Plan conservatively for each milestone. Employers often add buffer time between the planned start date and the expected permit appointment. Applicants should check the portal weekly and respond quickly to “integrazione documentale” (requests for additional documents). If the portal shows no confirmation, re-upload and keep a timestamped screenshot. A simple spreadsheet with dates, protocol numbers and who did what will save days if an office cannot see a file you submitted.
Compliance & good practice
Online systems make inconsistencies obvious. Align immigration events with payroll and tax from day one. Your busta paga should reflect the correct gross salary, hours and contributions; if you’re changing status (e.g., student to employee), coordinate with HR and, where relevant, a tax advisor. If you’re unsure whether you should manage filings alone or get help, start with Do I really need a commercialista in Italy?
- Keep one master folder: passport (full copy), current permit/visa, job offer or contract, accommodation proof, appointment letters, fee receipts, and every ALI protocol.
- Name files clearly: the right name can be the difference between “found” and “missing”—many offices search by filename when assisting you.
- Respect local checklists: national rules apply, but provinces publish their own formats or booking rules; following them avoids re-filings.
- Protect personal data: use secure channels; avoid sending passport scans via unsecured messaging apps; limit who can access your documents.
What expats should do now
If you already have an application in motion, create a single “Immigration & Payroll” folder and download every receipt and appointment letter from the portal. If you’re about to start, activate SPID/CIE and test your login on the Portale Servizi ALI before your employer files. Agree who (you, HR, or a consultant) will upload what, and by which date.

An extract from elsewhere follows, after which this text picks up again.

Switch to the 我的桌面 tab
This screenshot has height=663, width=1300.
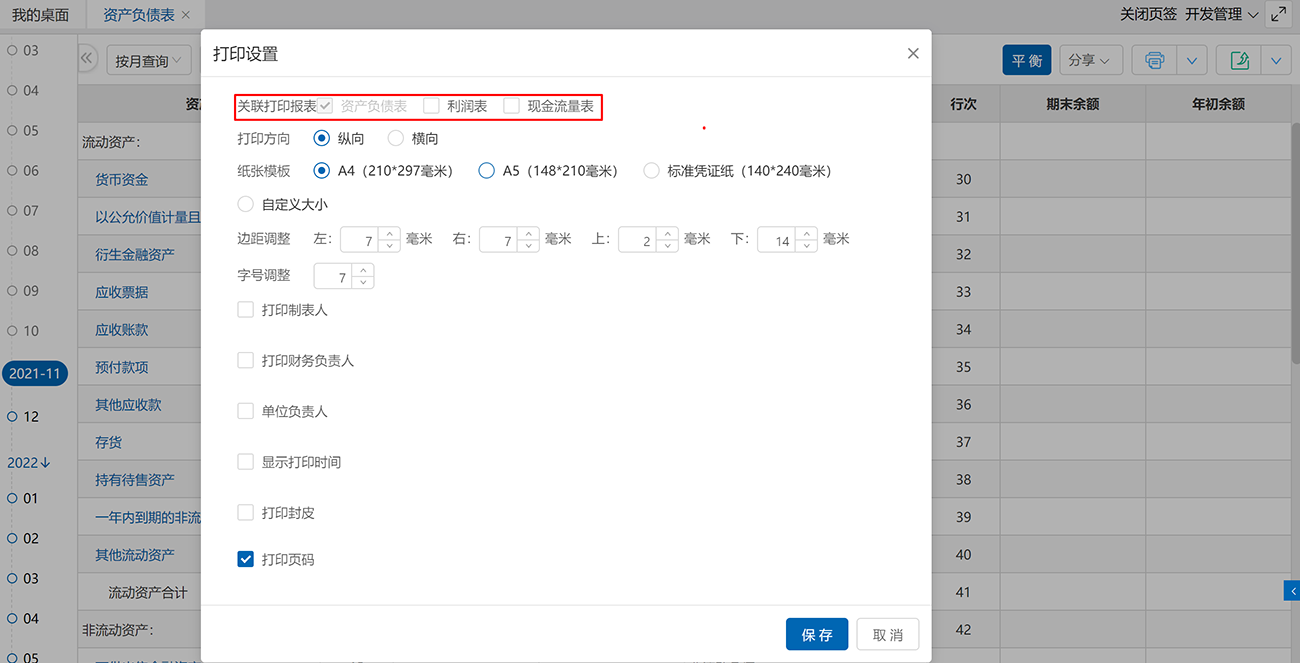[x=41, y=15]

And if your relocation also triggers tax residency, plan the first filing cycle early with your advisor: immigration dates, health coverage and INPS contributions should tell a consistent story in your first Italian tax return.
Handled well, the Digital Immigration Office reduces paper chases and makes your case easier to prove at every renewal. The key is simple: reliable digital identity, clean documents, and a tidy trail of receipts that matches your real life—job, family and taxes included.